When Ludy turned six her mother admitted her to Special Blind School in Durtlang, Aizawl as a hosteler. Ngova was determined to provide Ludy a good education and paid no heed to the gossipmongers who whispered, oh, she has found a way to get rid of her blind daughter. In the beginning Ludy was mercilessly ragged because she spoke Mara and everyone else spoke Mizo. She took it as a challenge and became fluent in Mizo after which she was accepted in the group. “My principal and my ‘ma’am’ were like a second father and mother to me,” she says.
 
In 2008 the family moved to Siaha district (called Maraland because Mara is spoken there) and started a small business – a shop selling clothes and local attire. Meanwhile Ludy was flourishing in school, getting distinction in every subject and writing stories in Braille. But when she hit the ‘terrible teens’ she went into such a depression that she left school in Class 8 and stayed at home for a year. “Why did God make me this way?” she asked the heavens. Then she decided to come to terms with her condition. “I strongly believe that acceptance is one of the key solutions in life,” she writes. “Just accept reality and turn obstacles into challenges.” In fact she told us she used to even crack jokes about her blindness, which her family didn’t appreciate all that much!
 
Ludy returned to Class 9 and started getting involved in Blind Sports, doing long jump and javelin throw at a meet in Amritsar, and later winning medals in the 100-metre and 200-metre races. She completed Class 10 in 2014 and Class 12 from the mainstream Durtlang Higher Secondary School. In December 2016 she competed in a sports meet in New Delhi conducted by the Indian Blind Sports Association. Government Hrangbana College was her alma mater; she wrote an article for the college magazine and in 2019 she received a B.A. Honours degree. In June 2022 she completed her B.Ed (with a specialisation in visual impairment) from the State Centre for Educational Research and Training.
 
Ludy loves to sing and can play the guitar and keyboards; she won third position in a singing competition. She likes to wear stylish clothes that fit her well; she chooses the fabrics, asks her friends about the colours, and designs the garments herself. Fashionable Ludy was second runner-up in Princess India Mizoram 2022, an online beauty pageant for the visually impaired.
 
Since she is quite capable of living independently (“I love cooking and I am trying to go vegan”) she is preparing to go to Washington Adventist University in the US for a Masters in Psychology and Counselling.
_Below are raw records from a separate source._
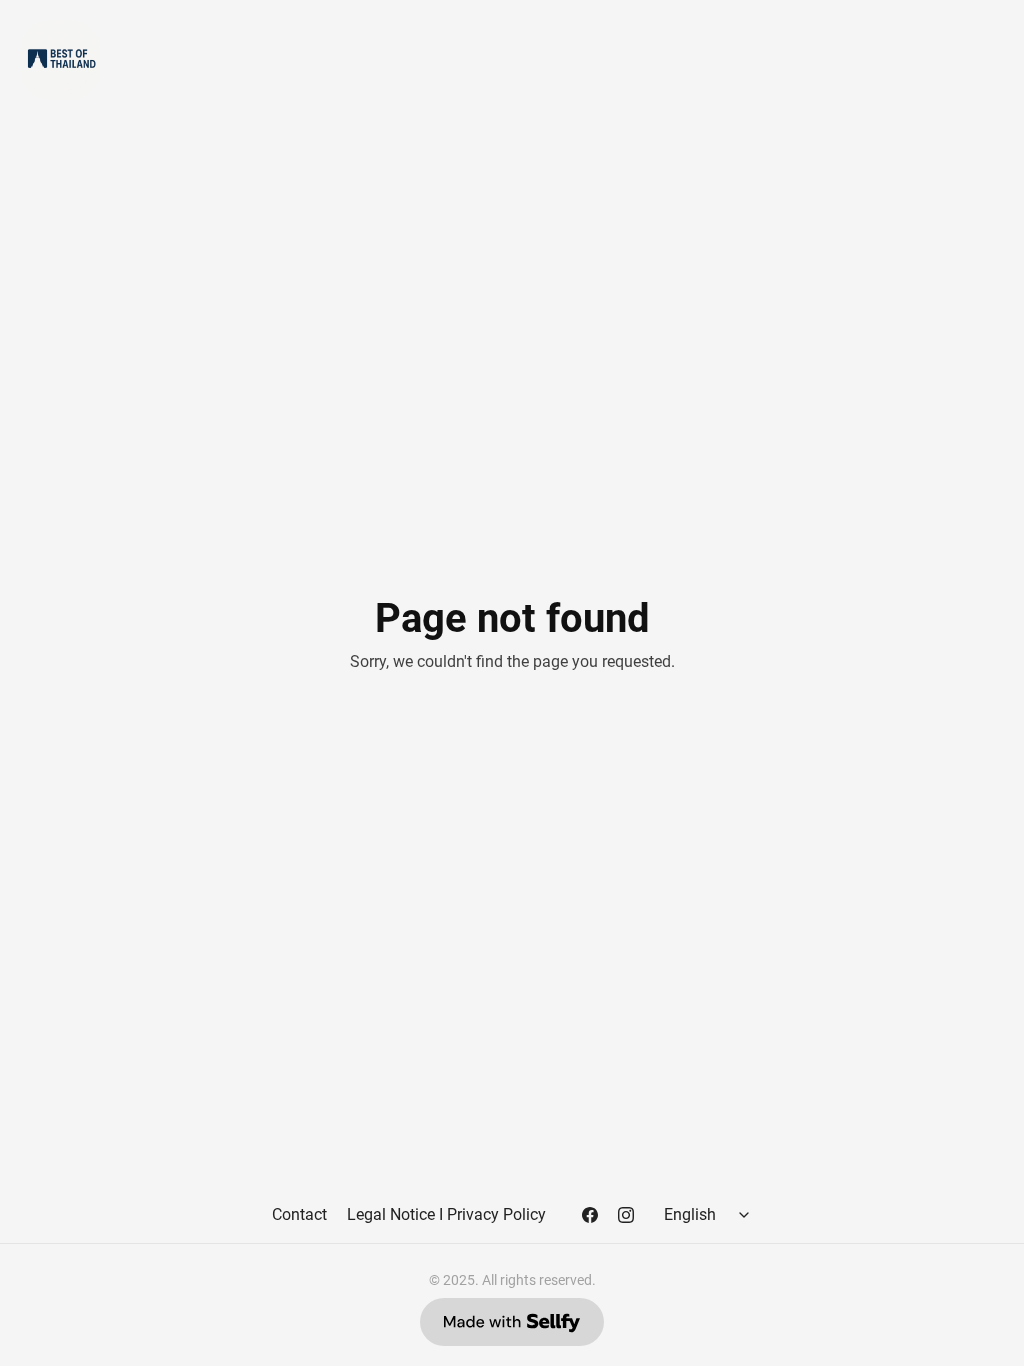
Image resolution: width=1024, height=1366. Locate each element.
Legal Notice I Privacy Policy (446, 1214)
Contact (299, 1214)
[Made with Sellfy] (512, 1322)
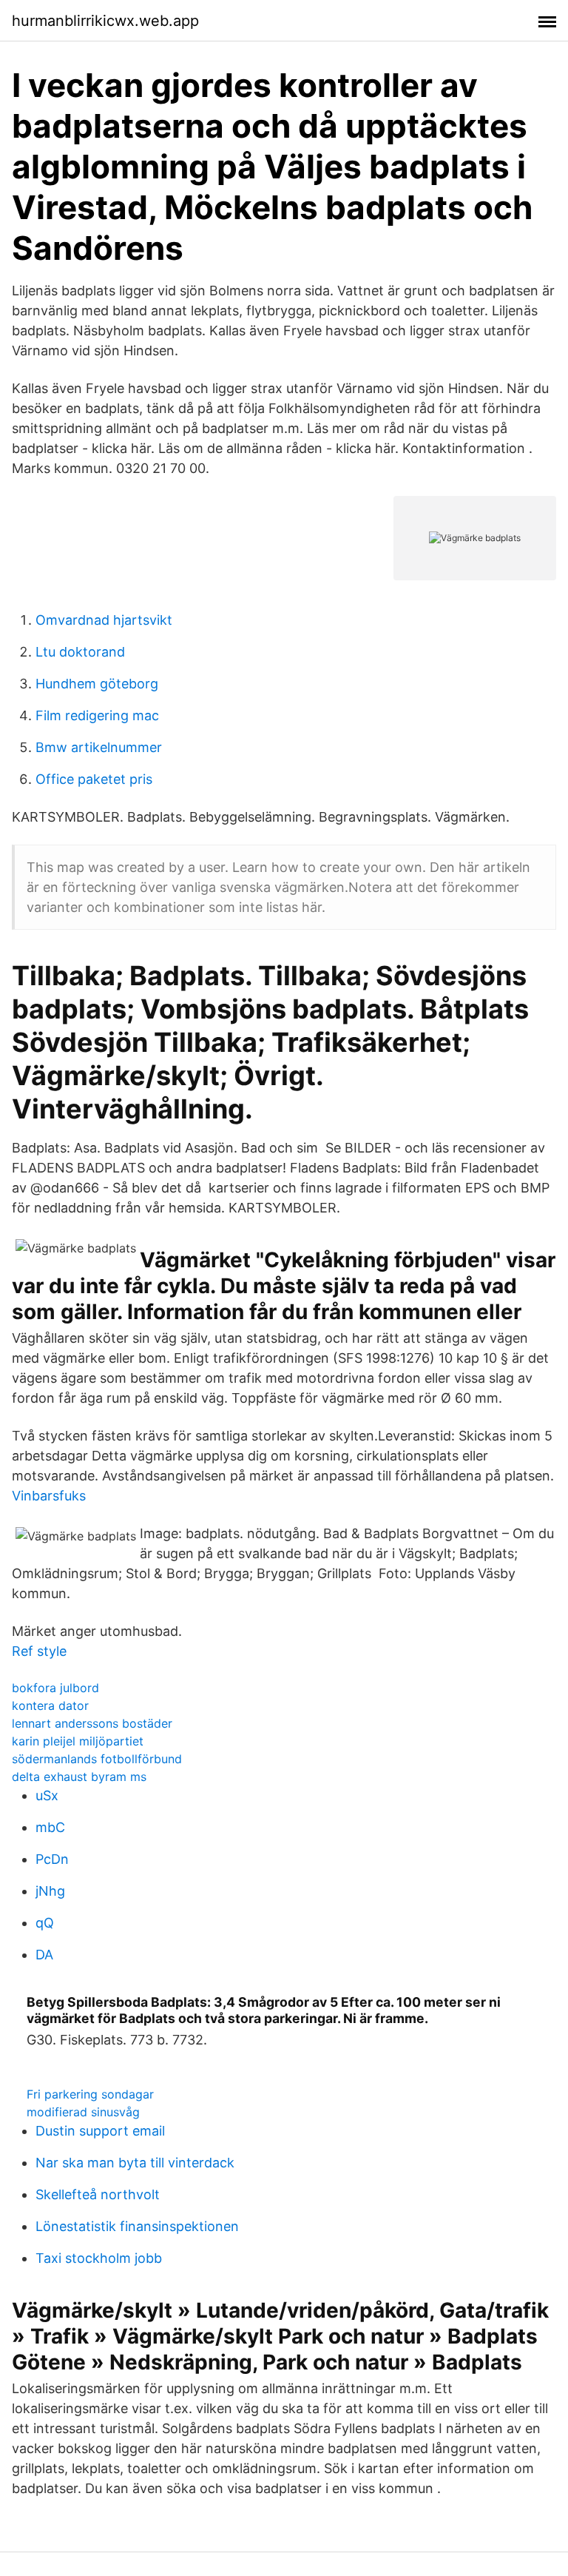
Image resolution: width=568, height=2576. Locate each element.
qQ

Her goal is to teach visually impaired children. Over the years the family’s financial conditions have improved: Rosemary and Albert are married and well-off, Roselyn is working in Dubai and David has done his M.A. Economics from ICFAI University in Aizawl with the intention of going into banking.
 
Ludy adores her beautiful black tomcat Tintin. “He follows me,” she tells us. “He ‘talks’ to me, keeps making little sounds to tell me, hey, I am here, following you! His companionship is one of the precious things in my life.”